Sempre nell’aula del Consiglio comunale poche ore prima si era parlato anche di salario minimo per i lavoratori delle ditte che lavorano per il Comune, con una mozione di Luca Salvati del Pd, che chiedeva di fissare un salario minimo, e della mozione, firmata da consiglieri di tutte le forze di opposizione, che chiede al Consiglio di esprimere solidarietà ad Andrea Joly, giornalista della Stampa, aggredito nel luglio scorso da un gruppo di estremisti di Casa Pound a Torino, mentre stava documentando una festa organizzata per i 16 anni dell'associazione.

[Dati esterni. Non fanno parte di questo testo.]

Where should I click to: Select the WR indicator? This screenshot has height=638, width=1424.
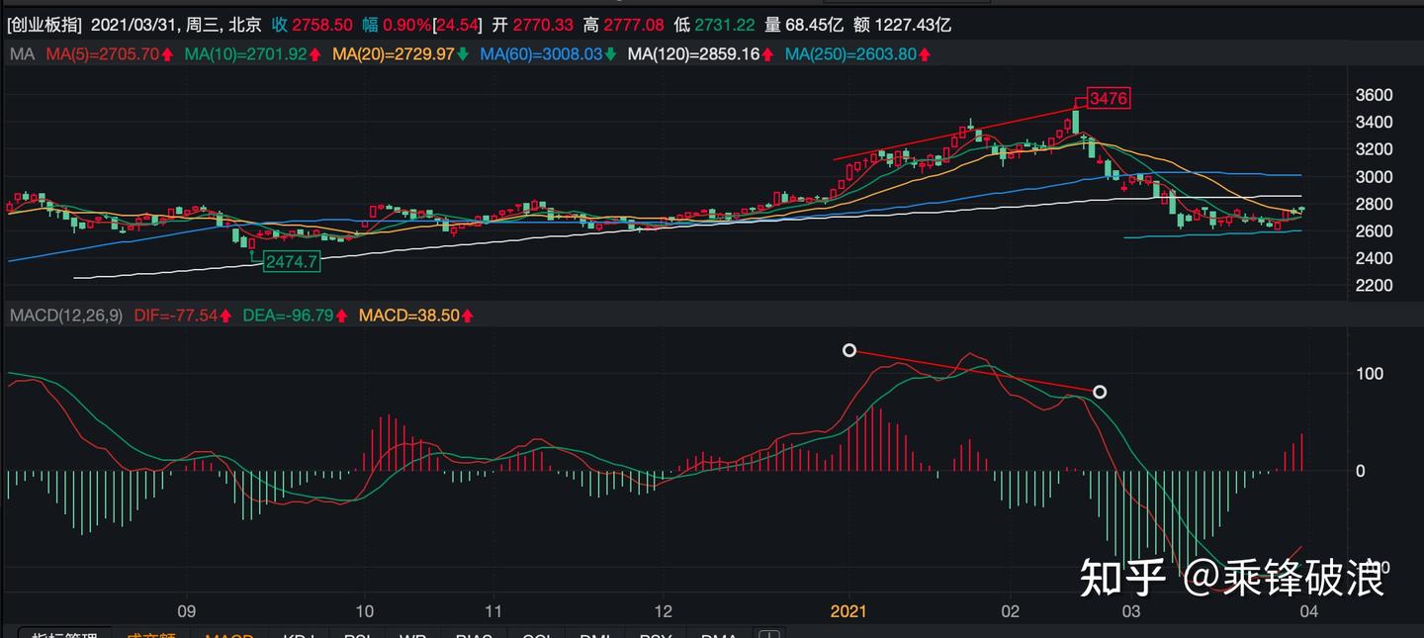(412, 633)
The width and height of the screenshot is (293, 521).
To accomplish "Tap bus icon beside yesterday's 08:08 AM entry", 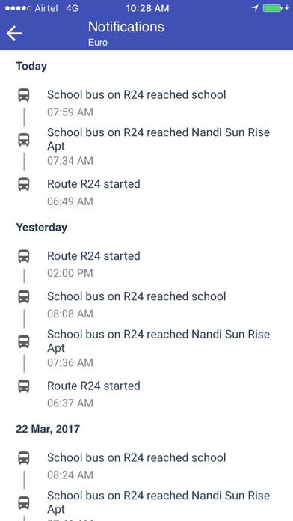I will tap(24, 296).
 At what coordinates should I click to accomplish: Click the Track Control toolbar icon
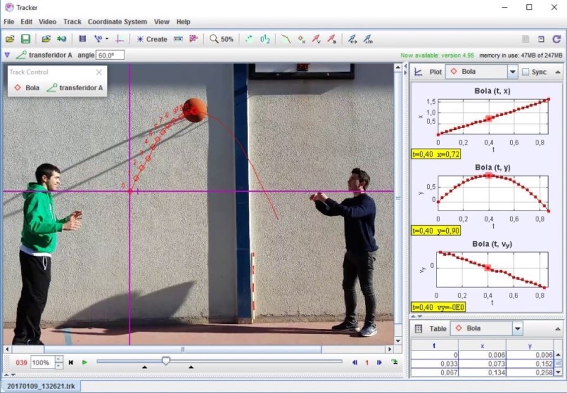tap(178, 39)
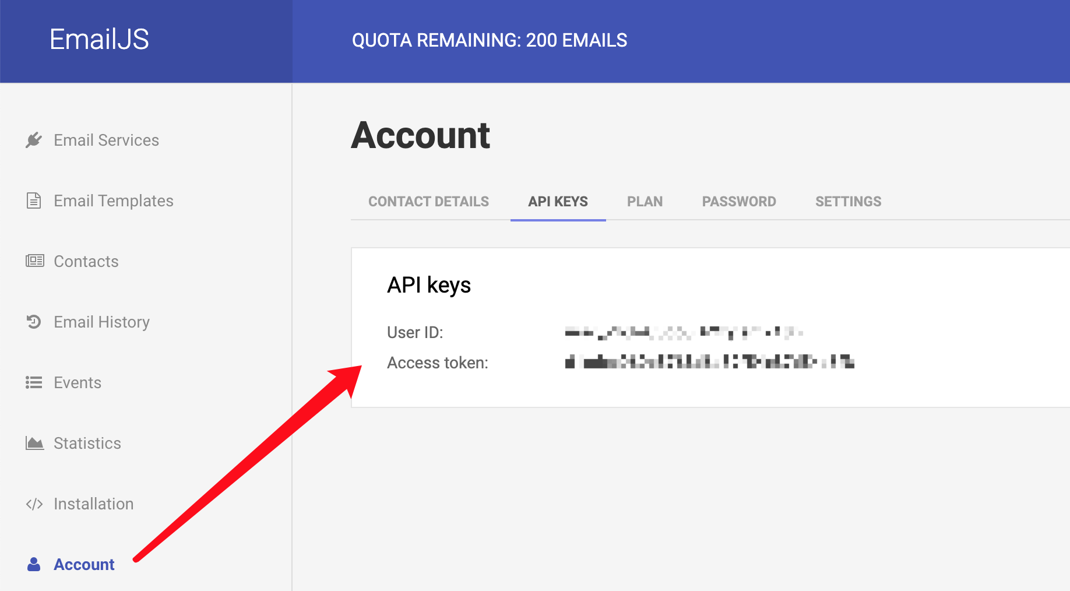Viewport: 1070px width, 591px height.
Task: Click the document icon for Email Templates
Action: point(34,200)

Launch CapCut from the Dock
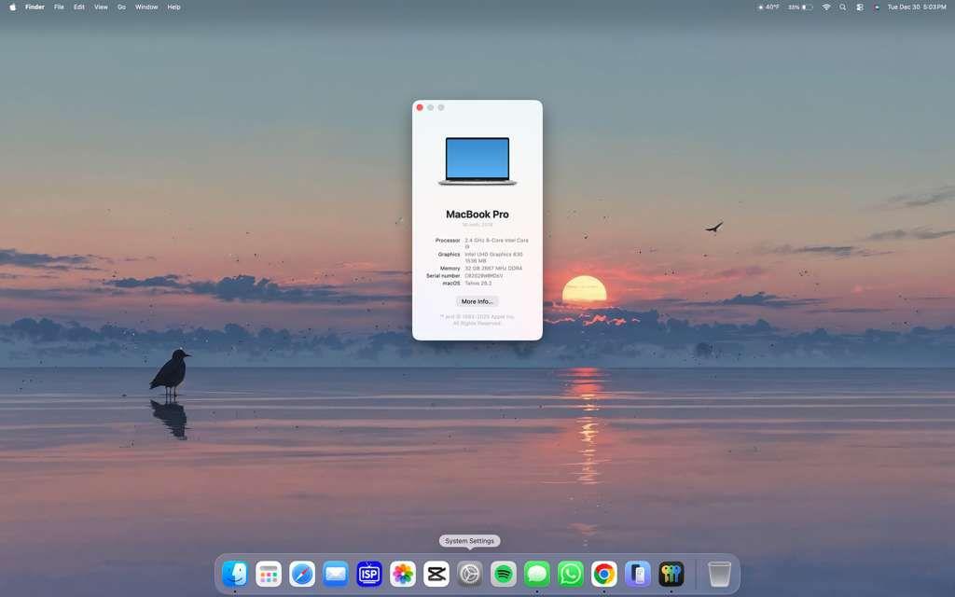click(436, 574)
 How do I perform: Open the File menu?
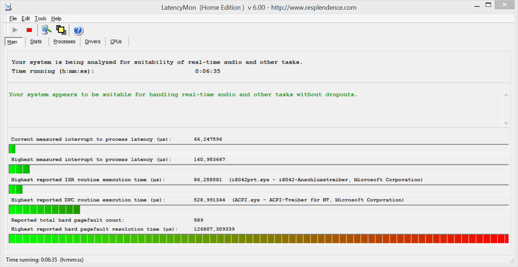[x=13, y=19]
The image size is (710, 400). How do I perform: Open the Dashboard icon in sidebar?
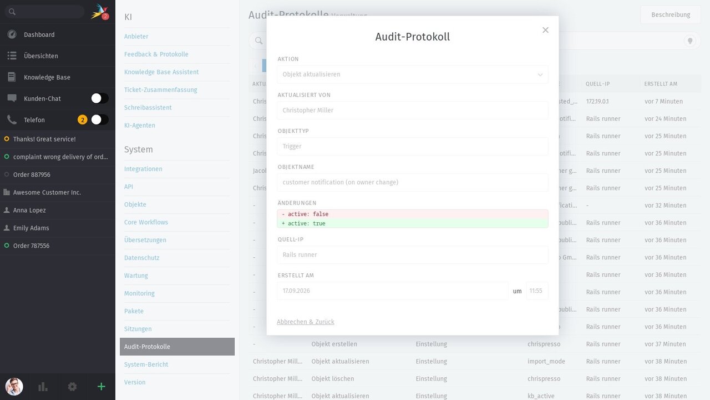tap(12, 34)
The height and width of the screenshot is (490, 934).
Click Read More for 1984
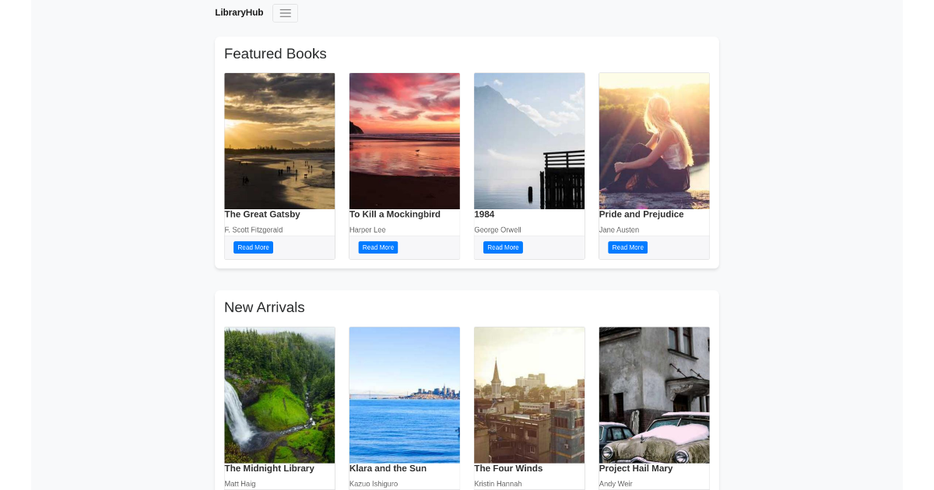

Sul testo, hanno sottolineato i consiglieri di opposizione, non è stata concessa l’urgenza, nonostante, ha detto la prima firmataria Alessandra Richetti, in passato si sia votato anche su temi di respiro internazionale e “si tratti di un atto che va ben oltre il singolo evento, poiché tocca un tema centrale per la nostra democrazia”. “L'aggressione non ha solo colpito un giornalista nel suo ruolo di documentare ciò che avviene, ma rappresenta un attacco alla libertà di ogni cittadino di documentare, informarsi e di esprimere la propria opinione”, e, ha aggiunto, “lo ha confermato anche il presidente della repubblica Mattarella, che lo ha definito un atto eversivo”.
Nonostante questo, ha spiegato, “la maggioranza di questo Consiglio ha deciso di non riconoscere l'urgenza di trattare questa mozione, lasciando che una condanna immediata e necessaria di tali azioni venga ritardata per mesi, forse addirittura per anni”, “una scelta chiara e gravissima”, che “invia un messaggio preoccupante: quello che le aggressioni alla libertà d'informazione possono essere tollerate o passare inosservate”.
Il presidente della Commissione, Mirko Martini, di Noi moderati, ha sottolineato, al termine dell’intervento, di essere impegnato nella difesa della libertà di stampa e della democrazia, e solidale con il giornalista, mentre Lorenzo Giorgi, di Forza Italia, pur condannando l’episodio, ha espresso dubbi sul fatto che sia compito del Consiglio Comunale occuparsi di questi episodi, “senza dubbio condannabili, gravi e vigliacchi”, ma che non hanno nulla a che fare, ha detto, con i compiti dell’amministrazione cittadina. La mozione è stata trasmessa all’aula, ma senza alcuna certezza, per ora , sui tempi di discussione.